Fig. 3

Tissue-specific ERT2-GAL4 produces 4-OHT-dependent, region restricted activity of transgene expression. (A-E) Transient transgenics in which ERT2-GAL4 is under control of the HuC enhancer/promoter show robust neuron-specific expression from co-injected UAS::H2B-citrine when embryos are treated overnight with 0.5 μM 4-OHT, compared with controls (compare B-E versus A, green channel). Staining with anti-HuC/D antibody reveals the endogenous expression pattern of this gene (A-E, red channel). Images in A-C are maximum projections of the entire embryo thickness (36-40 μm).
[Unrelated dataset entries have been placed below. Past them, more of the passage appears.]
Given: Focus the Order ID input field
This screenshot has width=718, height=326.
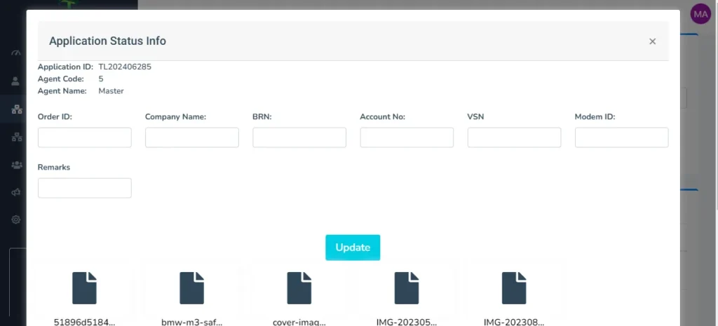Looking at the screenshot, I should coord(84,137).
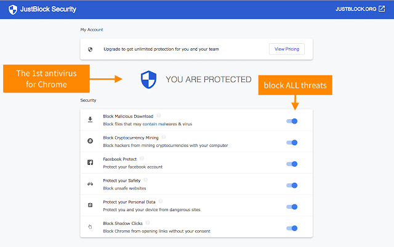Toggle Protect your Safety switch

[x=292, y=185]
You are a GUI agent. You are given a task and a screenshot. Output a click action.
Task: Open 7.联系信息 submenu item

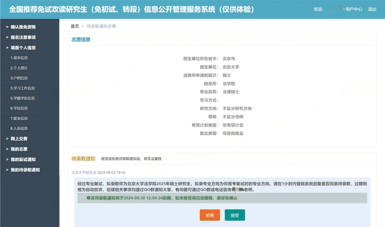click(19, 118)
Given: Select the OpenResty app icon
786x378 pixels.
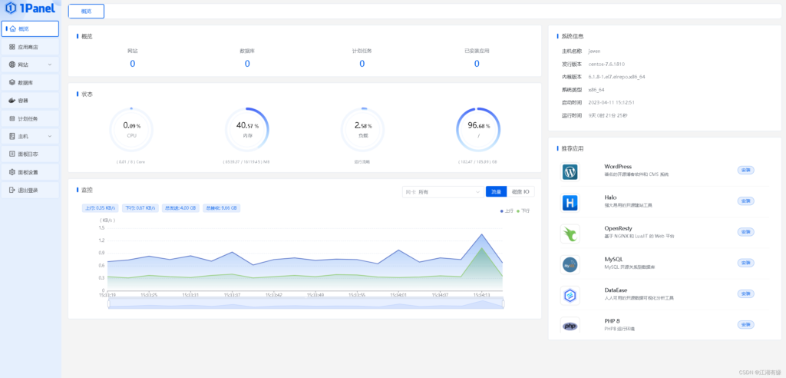Looking at the screenshot, I should (570, 234).
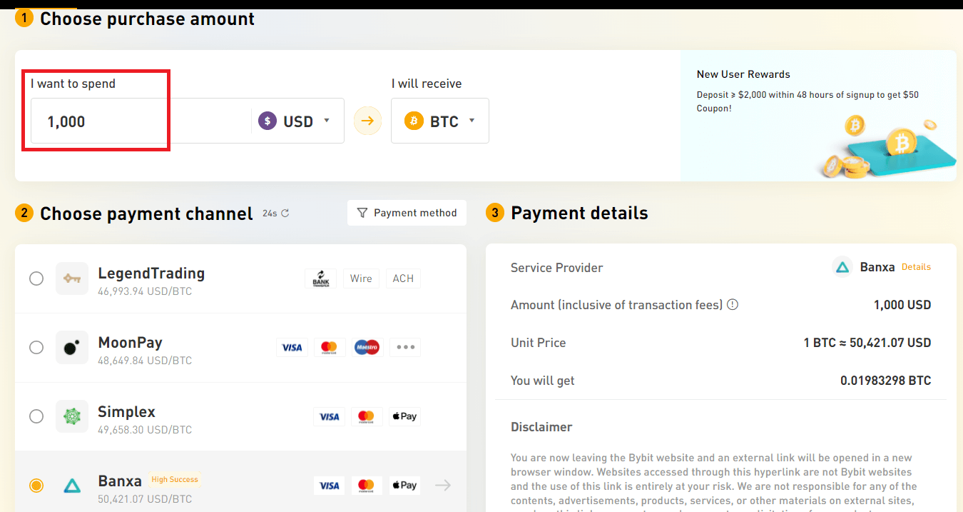Open the Payment method filter
The height and width of the screenshot is (512, 963).
click(x=407, y=212)
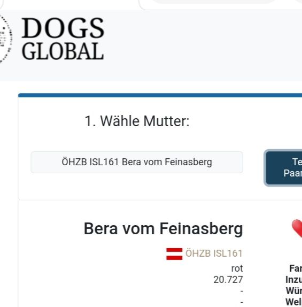
Task: Click the Austrian flag icon
Action: click(174, 254)
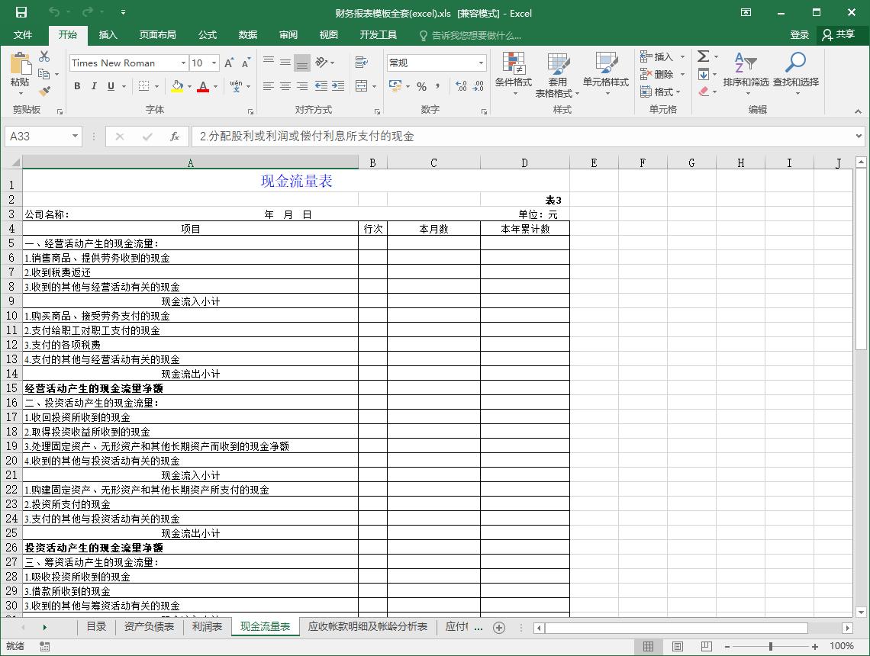
Task: Toggle bold formatting with the B icon
Action: [76, 87]
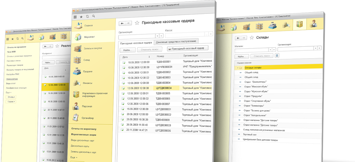The width and height of the screenshot is (355, 162).
Task: Add Приходные кассовые ордера to favorites star
Action: pyautogui.click(x=137, y=23)
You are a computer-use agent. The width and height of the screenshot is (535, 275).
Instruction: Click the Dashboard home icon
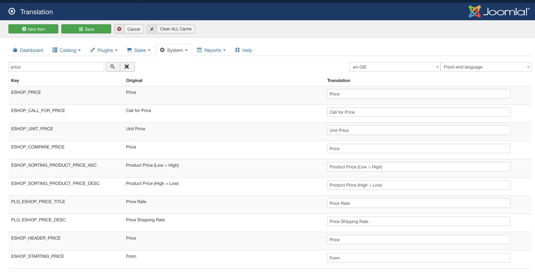click(x=15, y=50)
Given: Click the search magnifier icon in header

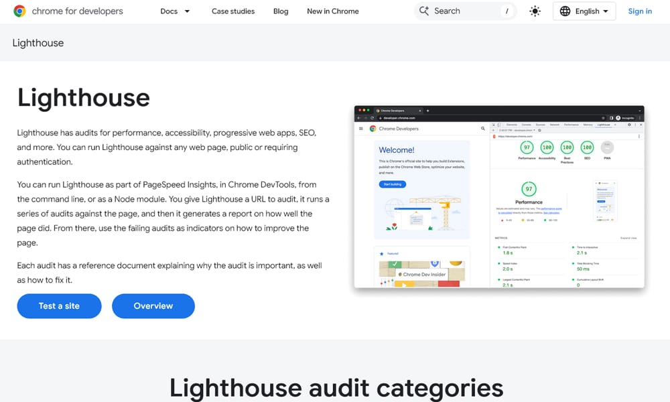Looking at the screenshot, I should coord(424,11).
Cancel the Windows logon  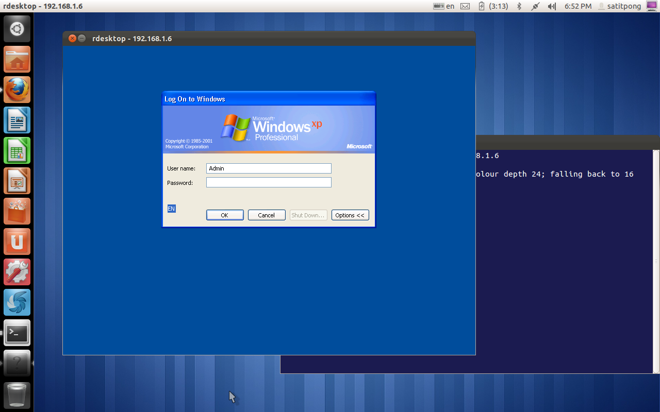click(x=267, y=215)
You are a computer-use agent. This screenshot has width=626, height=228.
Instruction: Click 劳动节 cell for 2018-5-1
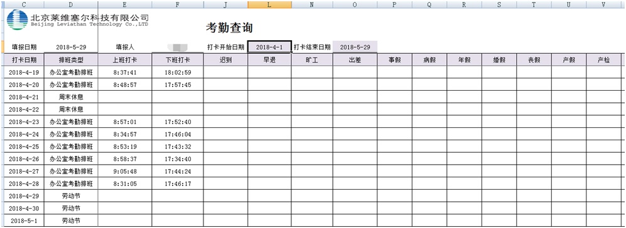click(71, 221)
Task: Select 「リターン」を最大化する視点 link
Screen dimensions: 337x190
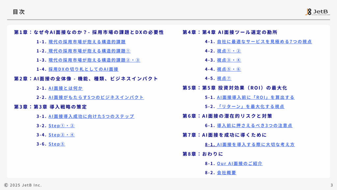Action: [x=250, y=107]
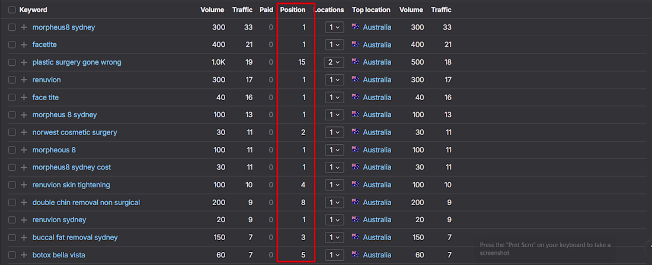Tick the select-all checkbox in Keyword header
Screen dimensions: 652x265
coord(12,10)
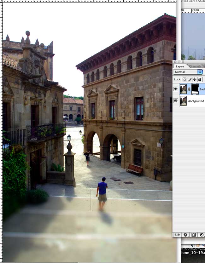Select the Background layer by its name

[x=196, y=101]
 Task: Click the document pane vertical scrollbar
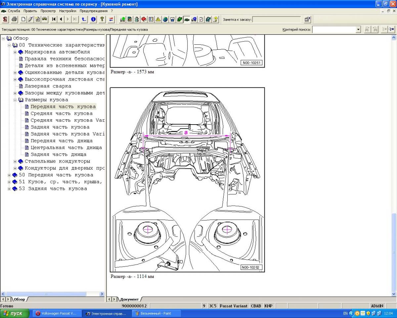click(393, 166)
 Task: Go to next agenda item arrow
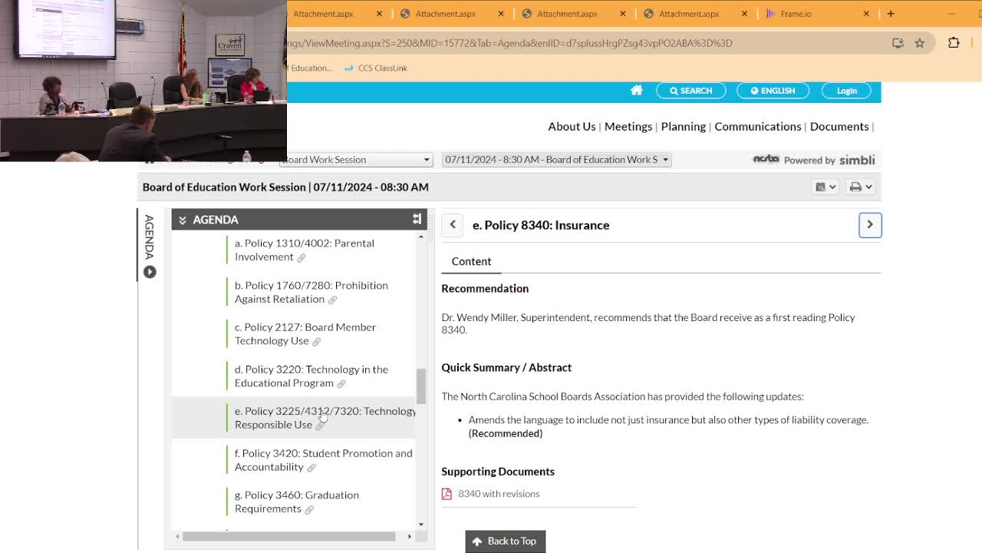point(869,224)
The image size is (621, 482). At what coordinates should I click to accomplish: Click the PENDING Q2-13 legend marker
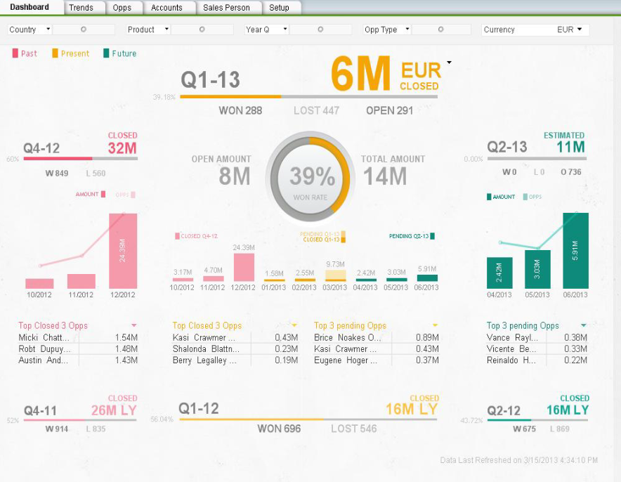pyautogui.click(x=432, y=236)
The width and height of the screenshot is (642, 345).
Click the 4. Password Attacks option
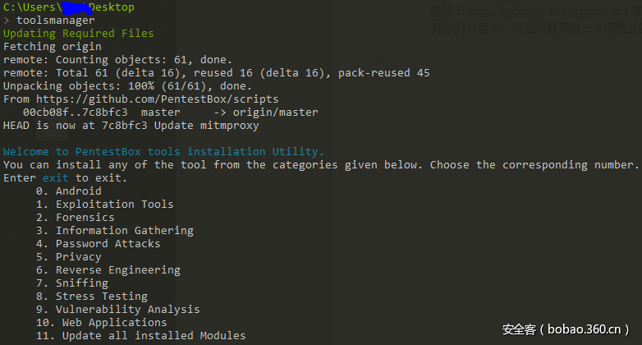click(99, 244)
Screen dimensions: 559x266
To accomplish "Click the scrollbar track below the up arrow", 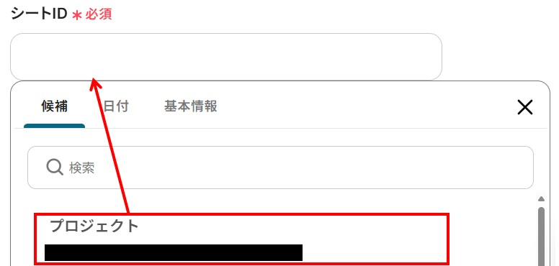I will (x=541, y=204).
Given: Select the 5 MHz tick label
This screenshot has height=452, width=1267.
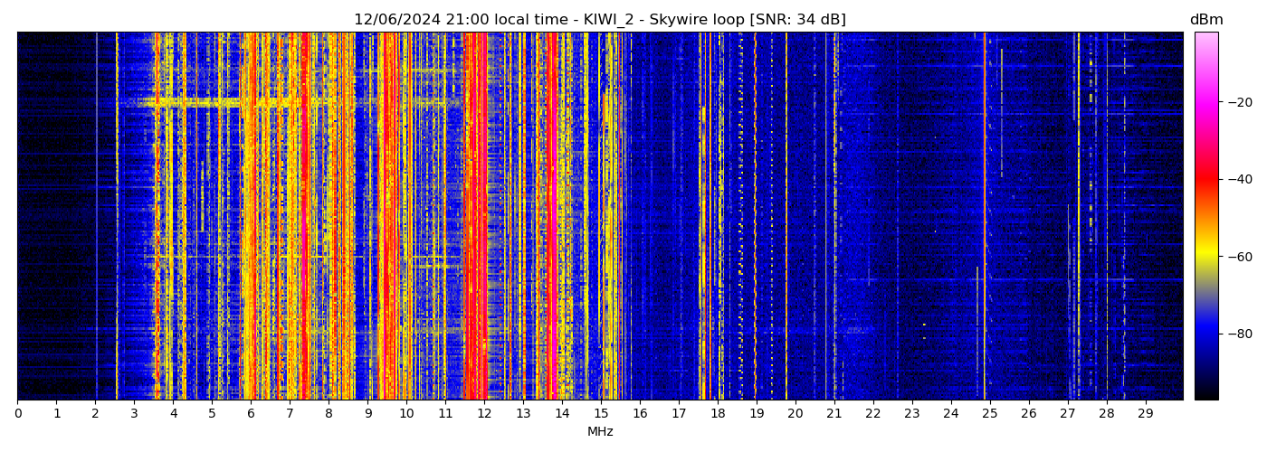Looking at the screenshot, I should point(212,413).
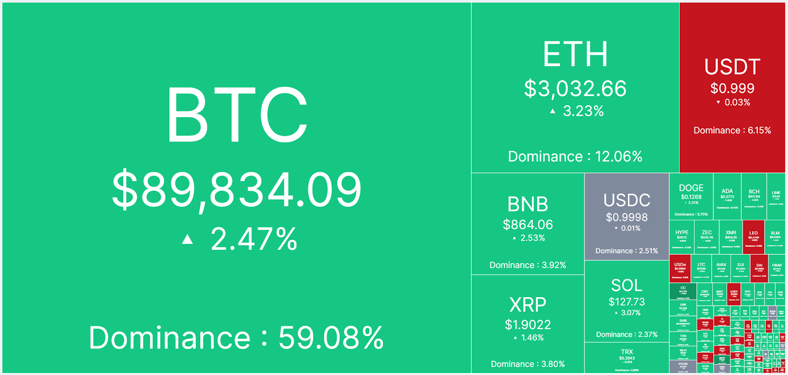Image resolution: width=788 pixels, height=375 pixels.
Task: Select the red USDT tile
Action: click(732, 88)
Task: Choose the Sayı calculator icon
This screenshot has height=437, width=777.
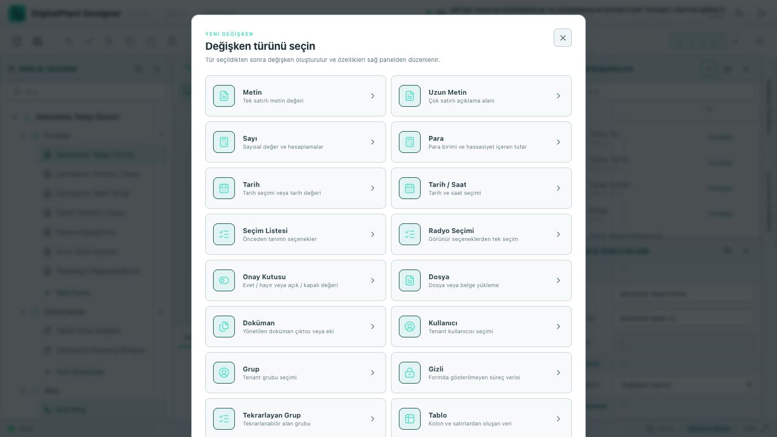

Images in D,E are enlarged maximum projections of a 5.7 μm stack from embryo in C. (F-M) Stable transgenics in which cldnB enhancer/promoter drives ERT2-GAL4 show robust induction and 4-OHT dependence of a stable 5×UAS::H2B-citrine transgene (compare J,K,L versus F,G,H, green channel). When treated with 1 μM 4-OHT from 50% epiboly, embryos express Citrine in the migrating lateral line primordium and deposit neuromasts at 30 hpf (dotted ovals in K and J, respectively, green channel). Persistent expression of the UAS-linked citrine at 48 hpf in neuromasts is detected by in situ hybridisation for citrine transcript (compare M with I, red circled purple signal). Some samples were co-stained with DAPI to reveal nuclei (F-H,J-L, red channel). Additional Citrine-positive cells outside the lateral line structures in J-L reflect the expression of Cldnb in the skin.